Problem requirements: Using the records below, output the stretch that opens with the line containing "Image resolution: width=932" and closes with the line containing "Task: Open ΡΟΥΧΙΣΜΟΣ", exactly and including both lines, with nothing more.

Records for this task:

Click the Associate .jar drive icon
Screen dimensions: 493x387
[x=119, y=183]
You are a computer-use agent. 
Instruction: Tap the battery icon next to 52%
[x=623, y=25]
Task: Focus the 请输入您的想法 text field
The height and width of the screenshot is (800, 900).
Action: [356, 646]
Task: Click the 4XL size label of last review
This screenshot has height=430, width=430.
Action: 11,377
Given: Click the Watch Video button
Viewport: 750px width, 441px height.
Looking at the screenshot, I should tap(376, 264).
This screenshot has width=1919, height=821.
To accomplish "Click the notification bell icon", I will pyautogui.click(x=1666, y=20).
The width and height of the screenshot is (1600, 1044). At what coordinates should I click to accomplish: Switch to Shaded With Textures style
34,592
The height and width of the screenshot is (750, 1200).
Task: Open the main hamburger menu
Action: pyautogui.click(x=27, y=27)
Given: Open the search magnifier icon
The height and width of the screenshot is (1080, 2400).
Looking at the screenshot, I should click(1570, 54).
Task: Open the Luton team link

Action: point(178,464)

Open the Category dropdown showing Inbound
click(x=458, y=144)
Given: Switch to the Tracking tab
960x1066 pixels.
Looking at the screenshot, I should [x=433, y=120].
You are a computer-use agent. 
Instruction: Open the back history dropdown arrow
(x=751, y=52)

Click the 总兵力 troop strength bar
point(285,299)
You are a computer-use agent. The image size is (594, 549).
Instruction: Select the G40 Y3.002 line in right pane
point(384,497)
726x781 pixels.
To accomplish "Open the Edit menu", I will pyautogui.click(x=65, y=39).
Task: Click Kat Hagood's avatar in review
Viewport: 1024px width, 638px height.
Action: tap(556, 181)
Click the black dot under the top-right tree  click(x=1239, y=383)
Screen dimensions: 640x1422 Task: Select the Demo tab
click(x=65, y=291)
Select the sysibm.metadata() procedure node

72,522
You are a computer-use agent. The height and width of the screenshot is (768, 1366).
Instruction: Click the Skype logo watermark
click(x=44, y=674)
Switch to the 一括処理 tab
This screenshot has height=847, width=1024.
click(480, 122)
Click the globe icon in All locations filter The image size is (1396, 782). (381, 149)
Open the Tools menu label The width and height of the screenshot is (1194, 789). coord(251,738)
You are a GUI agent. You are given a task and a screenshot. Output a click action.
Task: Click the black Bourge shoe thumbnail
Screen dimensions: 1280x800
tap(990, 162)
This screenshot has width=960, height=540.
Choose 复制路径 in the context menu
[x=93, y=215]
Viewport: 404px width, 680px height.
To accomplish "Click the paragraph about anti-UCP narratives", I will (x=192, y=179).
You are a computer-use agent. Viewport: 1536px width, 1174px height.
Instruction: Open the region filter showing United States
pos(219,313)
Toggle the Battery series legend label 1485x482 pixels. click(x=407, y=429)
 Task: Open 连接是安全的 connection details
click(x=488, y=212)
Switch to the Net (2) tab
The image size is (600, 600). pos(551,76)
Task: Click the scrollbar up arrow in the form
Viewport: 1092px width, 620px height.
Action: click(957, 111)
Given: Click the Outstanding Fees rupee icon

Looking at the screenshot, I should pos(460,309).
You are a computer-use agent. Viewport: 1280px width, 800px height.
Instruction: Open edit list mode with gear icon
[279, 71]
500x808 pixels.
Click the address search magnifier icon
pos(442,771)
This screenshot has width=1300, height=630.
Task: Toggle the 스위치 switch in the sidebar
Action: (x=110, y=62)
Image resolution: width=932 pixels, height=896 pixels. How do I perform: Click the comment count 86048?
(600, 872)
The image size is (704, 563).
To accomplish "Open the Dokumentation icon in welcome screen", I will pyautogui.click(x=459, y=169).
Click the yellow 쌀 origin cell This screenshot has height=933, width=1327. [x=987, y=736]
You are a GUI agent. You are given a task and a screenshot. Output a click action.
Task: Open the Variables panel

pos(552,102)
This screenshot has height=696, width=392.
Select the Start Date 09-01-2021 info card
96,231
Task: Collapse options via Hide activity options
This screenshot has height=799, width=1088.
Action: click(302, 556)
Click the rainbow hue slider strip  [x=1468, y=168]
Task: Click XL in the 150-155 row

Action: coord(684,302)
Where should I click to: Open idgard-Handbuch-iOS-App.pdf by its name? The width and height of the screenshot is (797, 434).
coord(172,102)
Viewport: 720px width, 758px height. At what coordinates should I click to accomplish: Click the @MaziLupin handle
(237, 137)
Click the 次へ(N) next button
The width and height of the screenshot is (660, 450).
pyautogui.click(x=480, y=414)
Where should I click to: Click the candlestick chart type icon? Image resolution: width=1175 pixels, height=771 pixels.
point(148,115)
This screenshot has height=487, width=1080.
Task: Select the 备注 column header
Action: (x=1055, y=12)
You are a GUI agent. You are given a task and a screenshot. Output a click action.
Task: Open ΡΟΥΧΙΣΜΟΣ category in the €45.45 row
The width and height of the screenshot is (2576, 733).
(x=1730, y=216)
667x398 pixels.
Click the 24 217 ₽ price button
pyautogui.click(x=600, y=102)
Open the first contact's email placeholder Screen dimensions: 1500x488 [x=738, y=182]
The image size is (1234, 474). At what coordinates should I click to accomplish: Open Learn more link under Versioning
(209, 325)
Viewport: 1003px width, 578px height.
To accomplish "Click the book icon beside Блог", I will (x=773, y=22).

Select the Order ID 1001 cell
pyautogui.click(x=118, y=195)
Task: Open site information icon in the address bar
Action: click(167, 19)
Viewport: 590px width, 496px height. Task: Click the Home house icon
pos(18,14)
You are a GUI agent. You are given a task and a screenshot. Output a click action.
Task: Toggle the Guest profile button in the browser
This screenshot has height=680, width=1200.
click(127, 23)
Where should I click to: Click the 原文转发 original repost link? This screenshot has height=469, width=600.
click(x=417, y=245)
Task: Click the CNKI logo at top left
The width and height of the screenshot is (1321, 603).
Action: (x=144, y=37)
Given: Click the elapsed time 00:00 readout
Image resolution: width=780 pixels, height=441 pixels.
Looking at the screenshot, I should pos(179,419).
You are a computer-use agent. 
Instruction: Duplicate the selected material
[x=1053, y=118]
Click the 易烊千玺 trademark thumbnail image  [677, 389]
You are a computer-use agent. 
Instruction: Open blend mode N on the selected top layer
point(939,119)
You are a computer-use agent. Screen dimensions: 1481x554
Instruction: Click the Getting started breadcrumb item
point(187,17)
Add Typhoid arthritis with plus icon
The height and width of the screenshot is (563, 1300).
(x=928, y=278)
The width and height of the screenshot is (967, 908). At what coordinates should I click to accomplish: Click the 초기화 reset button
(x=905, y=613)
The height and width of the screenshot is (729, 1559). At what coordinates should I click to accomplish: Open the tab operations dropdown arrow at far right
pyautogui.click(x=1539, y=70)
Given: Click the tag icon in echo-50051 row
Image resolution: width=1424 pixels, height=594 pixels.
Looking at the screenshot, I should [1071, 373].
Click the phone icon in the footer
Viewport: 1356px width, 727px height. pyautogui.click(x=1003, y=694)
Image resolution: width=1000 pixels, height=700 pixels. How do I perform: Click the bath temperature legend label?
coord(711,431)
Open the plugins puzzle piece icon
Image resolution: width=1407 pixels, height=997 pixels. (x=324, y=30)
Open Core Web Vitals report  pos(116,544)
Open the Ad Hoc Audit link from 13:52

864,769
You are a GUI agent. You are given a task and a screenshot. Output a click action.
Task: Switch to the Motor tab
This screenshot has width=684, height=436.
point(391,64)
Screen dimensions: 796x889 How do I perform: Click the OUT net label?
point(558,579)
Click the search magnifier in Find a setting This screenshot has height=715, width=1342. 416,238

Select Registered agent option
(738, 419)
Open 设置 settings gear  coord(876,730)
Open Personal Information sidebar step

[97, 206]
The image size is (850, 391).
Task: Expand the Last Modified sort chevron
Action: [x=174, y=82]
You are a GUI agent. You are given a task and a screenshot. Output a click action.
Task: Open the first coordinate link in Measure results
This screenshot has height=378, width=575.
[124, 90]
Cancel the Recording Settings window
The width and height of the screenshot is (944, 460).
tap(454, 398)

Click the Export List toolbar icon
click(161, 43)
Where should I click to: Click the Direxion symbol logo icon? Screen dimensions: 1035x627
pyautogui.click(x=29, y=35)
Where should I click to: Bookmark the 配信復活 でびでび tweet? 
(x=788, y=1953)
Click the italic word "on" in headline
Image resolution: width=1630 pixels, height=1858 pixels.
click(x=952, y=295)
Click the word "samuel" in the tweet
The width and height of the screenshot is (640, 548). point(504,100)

Response:
Image resolution: width=932 pixels, height=896 pixels. How do I perform: Click the comment count 86048?
(600, 872)
The image size is (704, 563).
To accomplish "Open the Dokumentation icon in welcome screen", I will pyautogui.click(x=459, y=169).
Click the yellow 쌀 origin cell This screenshot has height=933, width=1327. [x=987, y=736]
You are a GUI agent. You are given a task and a screenshot. Output a click action.
Task: Open the Variables panel

pos(552,102)
This screenshot has height=696, width=392.
Select the Start Date 09-01-2021 info card
96,231
Task: Collapse options via Hide activity options
This screenshot has height=799, width=1088.
Action: click(302, 556)
Click the rainbow hue slider strip  [x=1468, y=168]
Task: Click XL in the 150-155 row

Action: coord(684,302)
Where should I click to: Open idgard-Handbuch-iOS-App.pdf by its name? The width and height of the screenshot is (797, 434).
coord(172,102)
Viewport: 720px width, 758px height. At what coordinates should I click to accomplish: Click the @MaziLupin handle
(237, 137)
Click the 次へ(N) next button
The width and height of the screenshot is (660, 450).
pyautogui.click(x=480, y=414)
Where should I click to: Click the candlestick chart type icon? Image resolution: width=1175 pixels, height=771 pixels.
point(148,115)
This screenshot has height=487, width=1080.
Task: Select the 备注 column header
Action: (x=1055, y=12)
You are a GUI agent. You are given a task and a screenshot. Output a click action.
Task: Open ΡΟΥΧΙΣΜΟΣ category in the €45.45 row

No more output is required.